I bought a rigid brand planer about two months ago and leveled the infeed and outfeed tables and have about 60 board feet through it with no snipe. I even ran some 6 foot long 2x4 without support and no issue. I feel its all in how the machine is adjusted.


----------



## wormwood (Aug 6, 2008)

jaxonquad said:


> http://woodgears.ca/jointer/planer_snipe.html
> 
> 
> maybe it will help?


 Very good link, thanks!


----------



## Hammer1 (Aug 1, 2010)

Yes and no, it's the geometry of the machine. As a board passes through the planer it's secured by infeed rollers, a pressure bar and outfeed rollers. Once the end gets by the infeed rollers and pressure bar it's only held by the outfeed rollers. Pinch a pencil in between your index finger and thumb, how easy is it to push either end up or down? Like a teeter totter. Hold it with index, middle finger and thumb and it's much more stable, as the board will be held by infeed rollers and pressure bar when entering the planer. On stationary planers, you can adjust the rollers on the bed, don't know if this can be done on a portable. A fine setting, 0.001" on the bed rollers reduces the amount of possible fulcrum movement. Using a sacrificial board, end to end on your work piece will eliminate that sudden release as the work passes by the pressure bar. If you go to the outfeed side of the planer and hold the board flat to the bed, you may eliminate or reduce snipe. If the bed rollers are high, lifting up on the board may cause the opposite of snipe, cripe! 

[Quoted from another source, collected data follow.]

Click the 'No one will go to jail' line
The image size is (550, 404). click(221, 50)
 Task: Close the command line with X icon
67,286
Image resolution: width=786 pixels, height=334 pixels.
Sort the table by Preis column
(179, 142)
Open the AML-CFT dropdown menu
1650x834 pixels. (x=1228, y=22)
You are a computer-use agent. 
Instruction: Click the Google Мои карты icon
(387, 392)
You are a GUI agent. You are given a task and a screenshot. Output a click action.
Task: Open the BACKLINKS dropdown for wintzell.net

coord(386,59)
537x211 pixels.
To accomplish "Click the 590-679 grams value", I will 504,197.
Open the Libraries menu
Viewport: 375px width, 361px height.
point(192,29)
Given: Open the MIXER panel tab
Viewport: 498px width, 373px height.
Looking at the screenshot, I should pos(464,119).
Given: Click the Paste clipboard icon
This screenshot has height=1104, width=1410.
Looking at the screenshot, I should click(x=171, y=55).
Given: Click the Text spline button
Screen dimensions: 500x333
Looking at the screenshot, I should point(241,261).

Close settings on the bed rollers may cause feeding problems with rough, hairy stock. Many of us don't worry about snipe, if it should happen, we just cut it off, others are concerned with every inch of stock. With proper planer adjustments and care in feeding, you can eliminate most snipe but it will show it's ugly self now and then.


----------



## TomC (Oct 27, 2008)

I have the Dewalt 735 and I don't normally get snipe. I have the optional in feed/out feed tables. I used to have to move it around a lot when I was using my garage as a shop. The end and out feed tables would get out of adjustment and I would get noticeable snipe. Now that I don't move it that often I don't detect any snipe. Also, I don' t normally take much off in each pass.
Tom


----------



## del schisler (Nov 5, 2009)

marcopolo said:


> I bought a rigid brand planer about two months ago and leveled the infeed and outfeed tables and have about 60 board feet through it with no snipe. I even ran some 6 foot long 2x4 without support and no issue. I feel its all in how the machine is adjusted.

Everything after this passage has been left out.